- _Description of the task_
Could you continue the text about the Async framework for Ruby, picking up right after its last line, "Fork it."?
** Opening Selected passage block **
Async

Async is a composable asynchronous I/O framework for Ruby based on io-event and
timers.

> “Lately I’ve been looking into async, as one of my projects –
> tus-ruby-server – would really benefit from non-blocking I/O. It’s really
> beautifully designed.” janko

Development Status

Features

  • Scalable event-driven I/O for Ruby. Thousands of clients per process!
  • Light weight fiber-based concurrency. No need for callbacks!
  • Multi-thread/process containers for parallelism.
  • Growing eco-system of event-driven components.

Usage

Please see the project documentation for more details.

  • Getting Started - This guide shows how to add
    async to your project and run code asynchronously.

  • Asynchronous Tasks - This guide explains how
    asynchronous tasks work and how to use them.

  • Event Loop - This guide gives an overview of how the
    event loop is implemented.

  • Compatibility - This guide gives an overview of the
    compatibility of Async with Ruby and other frameworks.

  • Best Practices - This guide gives an overview of
    best practices for using Async.

Contributing

We welcome contributions to this project.

  1. Fork it.
** Closing Selected passage block **
** Opening The data block **
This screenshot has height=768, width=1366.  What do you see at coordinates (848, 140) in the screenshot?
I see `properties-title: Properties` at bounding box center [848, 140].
** Closing The data block **
- _Result of this exercise_
  2. Create your feature branch (git checkout -b my-new-feature).
  3. Commit your changes (git commit -am 'Add some feature').
  4. Push to the branch (git push origin my-new-feature).
  5. Create new Pull Request.

Developer Certificate of Origin

This project uses the Developer Certificate of Origin. All contributors to this project must agree to this document to have their contributions accepted.

Contributor Covenant

This project is governed by the Contributor Covenant. All contributors and participants agree to abide by its terms.

See Also

Projects Using Async

  • ciri — An Ethereum implementation written in Ruby.
  • falcon — A rack compatible server built on top of async-http.
  • rubydns — An easy to use Ruby DNS server.
  • slack-ruby-bot — A client for making slack bots.